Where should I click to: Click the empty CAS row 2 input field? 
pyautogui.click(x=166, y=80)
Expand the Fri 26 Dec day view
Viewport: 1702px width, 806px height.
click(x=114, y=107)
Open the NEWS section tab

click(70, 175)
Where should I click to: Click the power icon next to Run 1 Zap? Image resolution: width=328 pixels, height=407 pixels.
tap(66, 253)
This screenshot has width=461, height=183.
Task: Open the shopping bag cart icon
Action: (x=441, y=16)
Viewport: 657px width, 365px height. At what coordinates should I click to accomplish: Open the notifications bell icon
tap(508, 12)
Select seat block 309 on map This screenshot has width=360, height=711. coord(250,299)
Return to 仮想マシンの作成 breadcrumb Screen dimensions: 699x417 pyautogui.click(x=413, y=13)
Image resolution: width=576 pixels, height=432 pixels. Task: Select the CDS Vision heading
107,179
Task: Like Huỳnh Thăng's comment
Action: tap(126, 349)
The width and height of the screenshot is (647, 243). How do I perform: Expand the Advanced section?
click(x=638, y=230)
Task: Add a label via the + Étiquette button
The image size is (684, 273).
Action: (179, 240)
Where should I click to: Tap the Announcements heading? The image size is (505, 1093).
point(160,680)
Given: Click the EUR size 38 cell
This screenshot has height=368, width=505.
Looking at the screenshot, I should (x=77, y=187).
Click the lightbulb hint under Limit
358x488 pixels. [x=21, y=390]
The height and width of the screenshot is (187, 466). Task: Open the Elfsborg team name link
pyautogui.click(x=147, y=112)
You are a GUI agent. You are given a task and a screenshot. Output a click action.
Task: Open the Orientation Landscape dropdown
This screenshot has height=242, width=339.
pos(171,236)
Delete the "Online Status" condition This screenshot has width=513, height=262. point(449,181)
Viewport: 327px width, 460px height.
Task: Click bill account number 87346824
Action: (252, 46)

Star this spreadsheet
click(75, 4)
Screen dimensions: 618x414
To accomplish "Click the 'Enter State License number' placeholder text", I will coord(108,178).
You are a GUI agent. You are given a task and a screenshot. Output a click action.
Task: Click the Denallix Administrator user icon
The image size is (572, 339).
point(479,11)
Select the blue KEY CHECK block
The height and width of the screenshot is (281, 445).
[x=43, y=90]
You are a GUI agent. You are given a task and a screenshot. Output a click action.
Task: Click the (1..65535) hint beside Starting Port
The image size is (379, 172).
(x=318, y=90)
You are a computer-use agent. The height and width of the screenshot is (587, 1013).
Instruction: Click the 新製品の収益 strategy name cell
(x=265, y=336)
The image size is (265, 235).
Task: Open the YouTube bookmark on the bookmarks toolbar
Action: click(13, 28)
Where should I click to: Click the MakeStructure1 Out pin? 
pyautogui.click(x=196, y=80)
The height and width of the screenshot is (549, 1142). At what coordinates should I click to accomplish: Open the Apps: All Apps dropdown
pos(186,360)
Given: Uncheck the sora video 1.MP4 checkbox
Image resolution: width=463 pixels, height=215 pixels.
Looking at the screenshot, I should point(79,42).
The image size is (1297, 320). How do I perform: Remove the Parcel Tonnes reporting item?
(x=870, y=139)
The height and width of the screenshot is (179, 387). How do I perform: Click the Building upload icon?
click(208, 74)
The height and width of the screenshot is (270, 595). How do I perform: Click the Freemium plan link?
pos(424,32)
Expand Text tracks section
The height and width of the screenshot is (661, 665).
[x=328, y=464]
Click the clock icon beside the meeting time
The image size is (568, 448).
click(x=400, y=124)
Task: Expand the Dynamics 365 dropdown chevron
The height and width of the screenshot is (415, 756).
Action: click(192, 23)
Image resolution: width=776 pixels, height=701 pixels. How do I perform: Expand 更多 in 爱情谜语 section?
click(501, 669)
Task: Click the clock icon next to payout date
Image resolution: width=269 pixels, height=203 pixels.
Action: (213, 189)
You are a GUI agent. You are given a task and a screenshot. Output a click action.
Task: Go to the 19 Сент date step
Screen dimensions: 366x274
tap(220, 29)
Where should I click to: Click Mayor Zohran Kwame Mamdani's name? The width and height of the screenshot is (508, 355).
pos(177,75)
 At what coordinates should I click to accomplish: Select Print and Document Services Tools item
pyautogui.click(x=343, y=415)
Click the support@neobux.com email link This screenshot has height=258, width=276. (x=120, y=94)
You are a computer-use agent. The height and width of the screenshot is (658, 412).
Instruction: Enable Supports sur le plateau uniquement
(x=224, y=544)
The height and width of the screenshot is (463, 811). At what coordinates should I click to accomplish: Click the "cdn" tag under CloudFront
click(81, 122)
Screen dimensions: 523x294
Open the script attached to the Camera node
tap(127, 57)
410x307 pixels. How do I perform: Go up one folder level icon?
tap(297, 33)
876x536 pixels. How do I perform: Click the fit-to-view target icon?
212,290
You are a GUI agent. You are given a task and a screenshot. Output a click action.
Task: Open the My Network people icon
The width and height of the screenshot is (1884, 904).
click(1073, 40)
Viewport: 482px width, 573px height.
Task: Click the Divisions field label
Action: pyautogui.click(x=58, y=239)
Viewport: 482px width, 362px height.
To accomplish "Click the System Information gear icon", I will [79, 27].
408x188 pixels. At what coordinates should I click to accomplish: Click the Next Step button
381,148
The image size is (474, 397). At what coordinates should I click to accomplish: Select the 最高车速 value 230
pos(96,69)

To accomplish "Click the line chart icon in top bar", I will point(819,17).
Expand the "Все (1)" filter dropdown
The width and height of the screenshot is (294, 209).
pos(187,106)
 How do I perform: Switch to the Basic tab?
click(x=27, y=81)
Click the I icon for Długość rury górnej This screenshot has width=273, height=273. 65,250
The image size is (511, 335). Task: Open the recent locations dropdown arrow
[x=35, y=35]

> [EXERCISE]:
From the data above, reproduce word for word the lines running from the line with "The height and width of the screenshot is (179, 387)." to the line with "Click the support@neobux.com", ends included.

> [TASK SOLUTION]:
The height and width of the screenshot is (179, 387). How do I perform: Click the Building upload icon?
click(208, 74)
The height and width of the screenshot is (270, 595). How do I perform: Click the Freemium plan link?
pos(424,32)
Expand Text tracks section
The height and width of the screenshot is (661, 665).
[x=328, y=464]
Click the clock icon beside the meeting time
The image size is (568, 448).
click(x=400, y=124)
Task: Expand the Dynamics 365 dropdown chevron
The height and width of the screenshot is (415, 756).
Action: click(192, 23)
Image resolution: width=776 pixels, height=701 pixels. How do I perform: Expand 更多 in 爱情谜语 section?
click(501, 669)
Task: Click the clock icon next to payout date
Image resolution: width=269 pixels, height=203 pixels.
Action: (213, 189)
You are a GUI agent. You are given a task and a screenshot. Output a click action.
Task: Go to the 19 Сент date step
Screen dimensions: 366x274
tap(220, 29)
Where should I click to: Click Mayor Zohran Kwame Mamdani's name? The width and height of the screenshot is (508, 355).
pos(177,75)
 At what coordinates should I click to accomplish: Select Print and Document Services Tools item
pyautogui.click(x=343, y=415)
Click the support@neobux.com email link This screenshot has height=258, width=276. (x=120, y=94)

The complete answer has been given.